Saved data entries
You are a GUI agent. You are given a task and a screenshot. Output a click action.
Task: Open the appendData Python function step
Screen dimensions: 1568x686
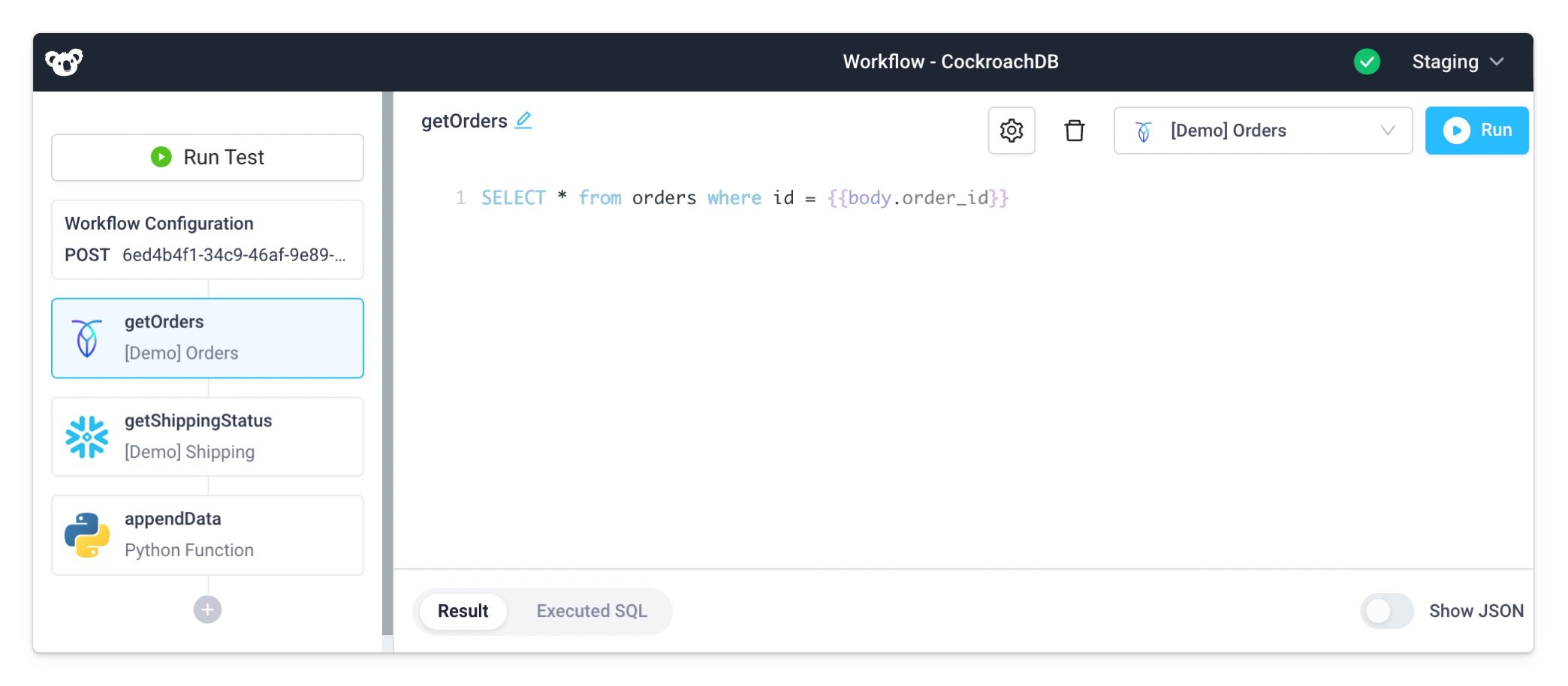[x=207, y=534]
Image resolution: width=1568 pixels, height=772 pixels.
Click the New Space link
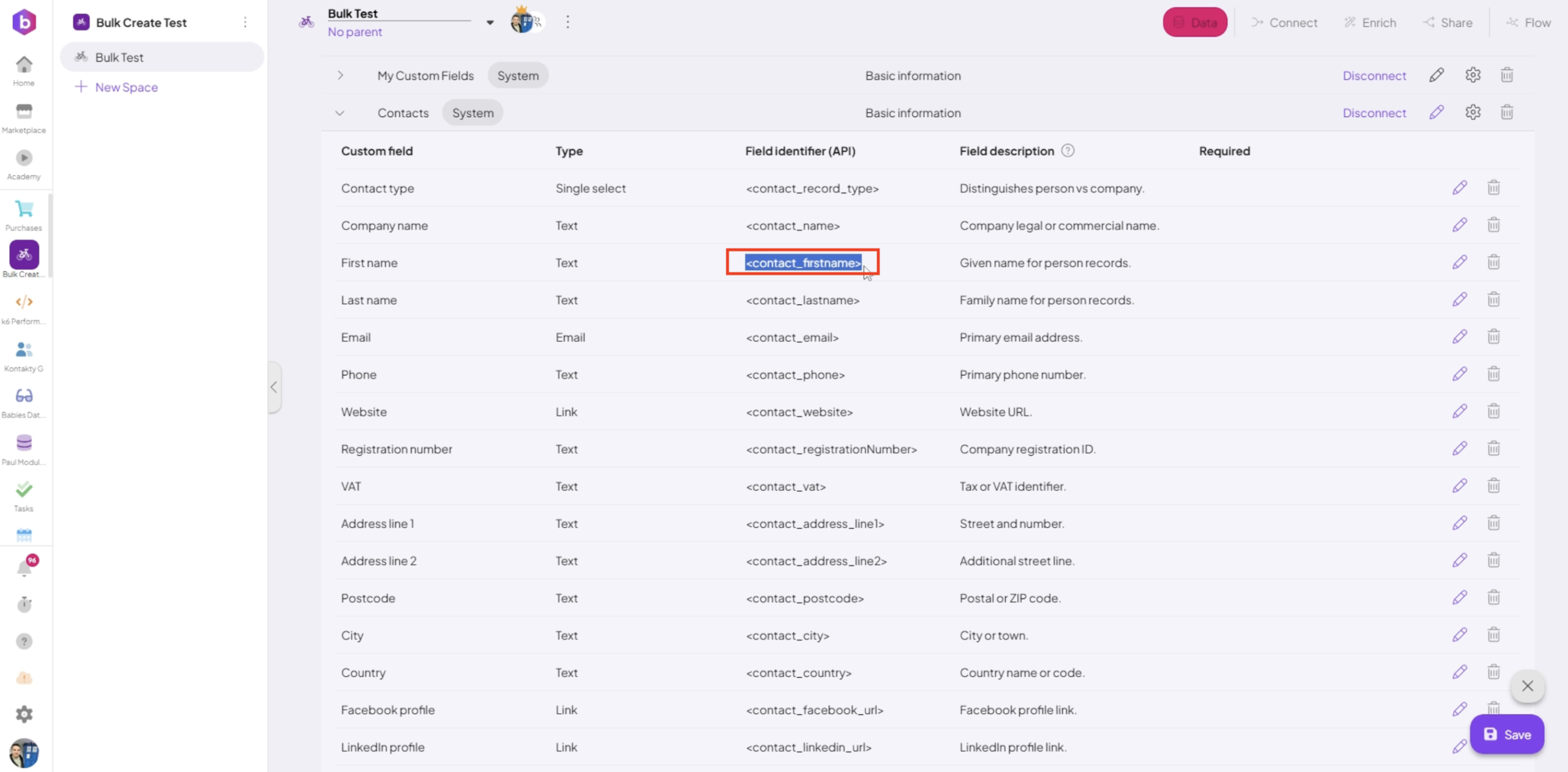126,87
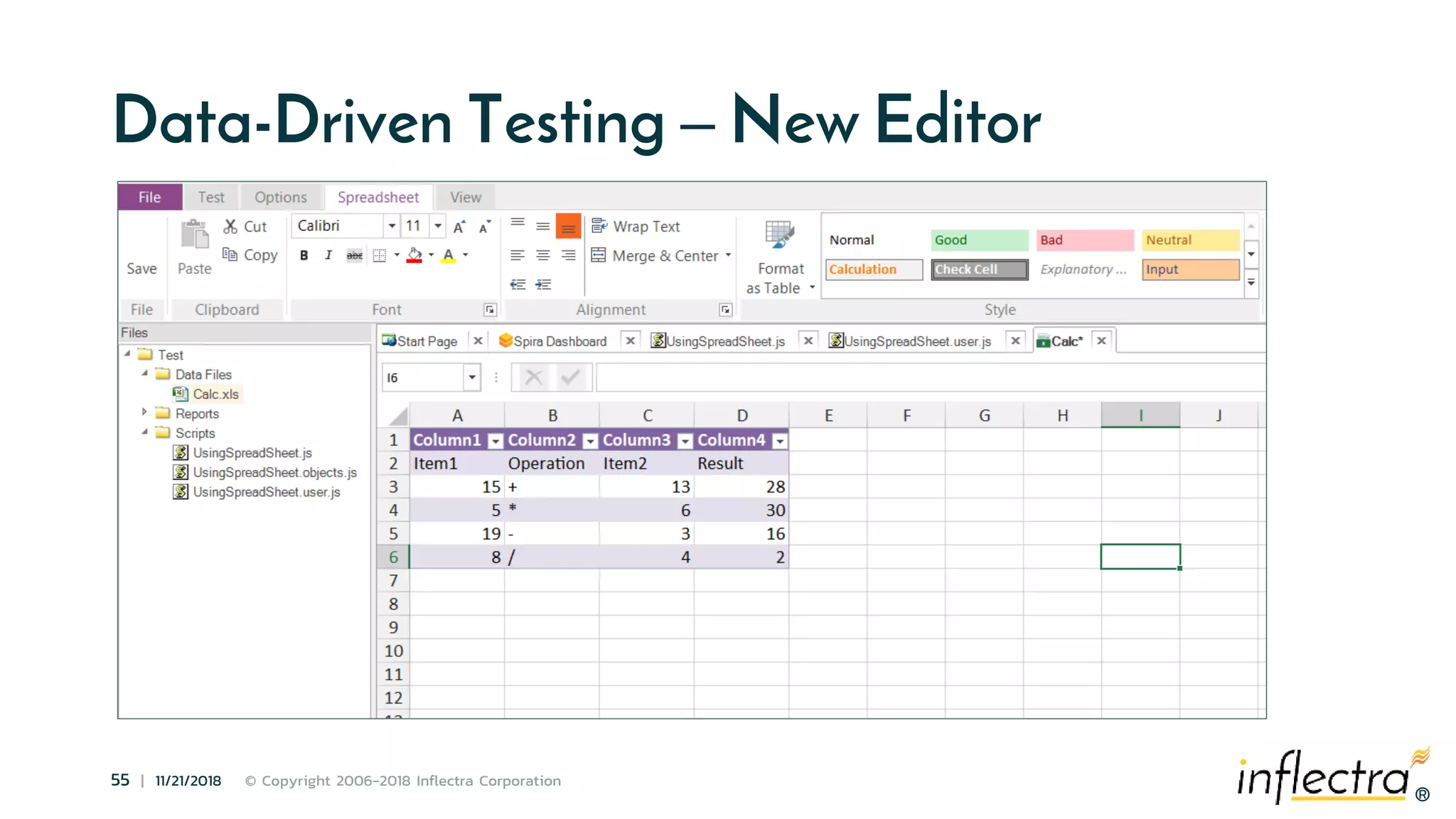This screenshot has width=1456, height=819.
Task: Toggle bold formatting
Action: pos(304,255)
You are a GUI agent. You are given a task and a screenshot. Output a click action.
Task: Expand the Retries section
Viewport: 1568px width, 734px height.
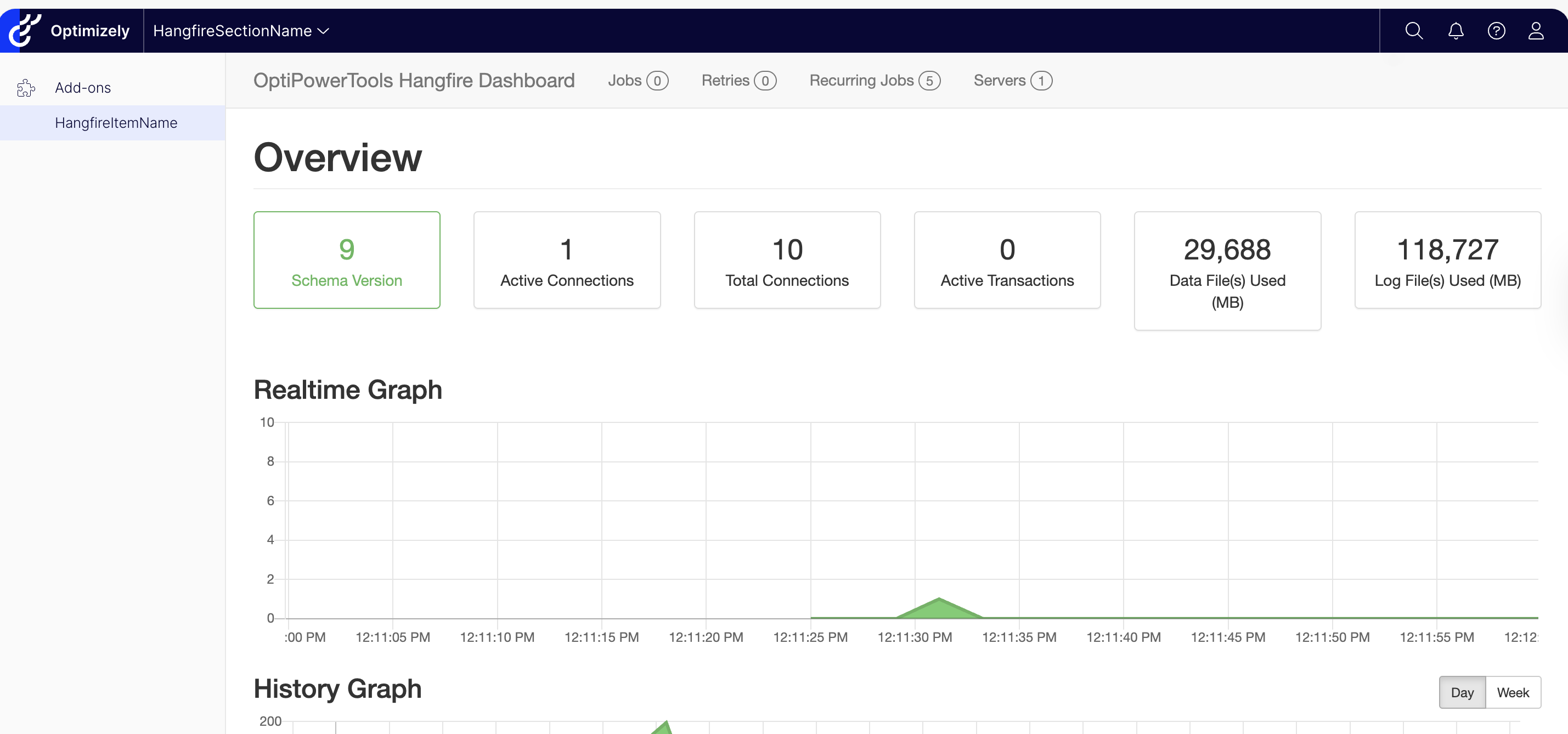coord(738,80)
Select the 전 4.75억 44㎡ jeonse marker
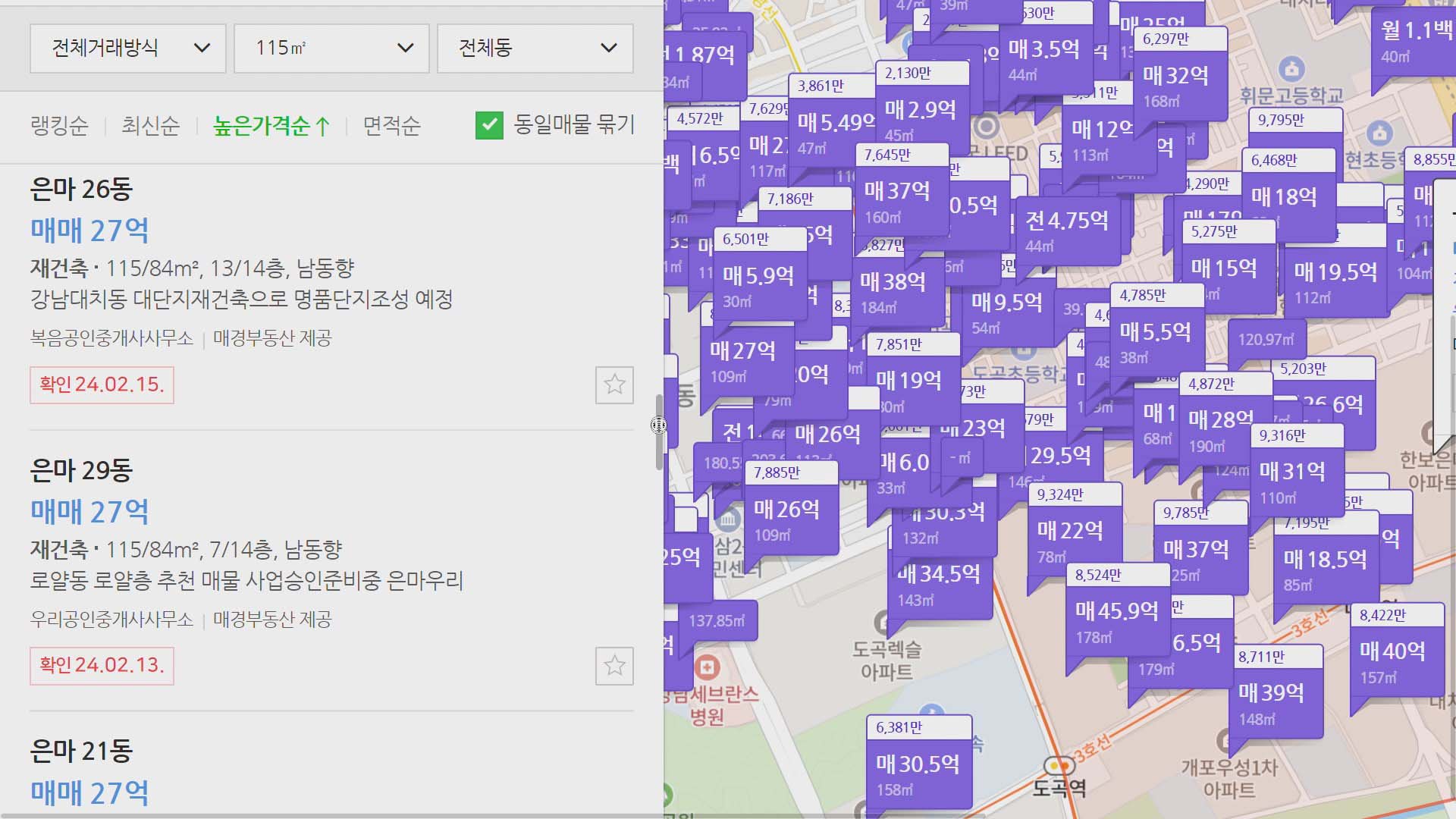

- **Instructions for the task**
Retype only the lines that run from the first line of the entries above to the line containing "Task: Expand the Retries section", both included. Do not carry over any pictures.

- **Answer**
You are a GUI agent. You are given a task and a screenshot. Output a click action.
Task: Open the appendData Python function step
Screen dimensions: 1568x686
[x=207, y=534]
Image resolution: width=1568 pixels, height=772 pixels.
Click the New Space link
126,87
This screenshot has width=1456, height=819.
Task: Toggle bold formatting
Action: pos(304,255)
You are a GUI agent. You are given a task and a screenshot. Output a click action.
Task: Expand the Retries section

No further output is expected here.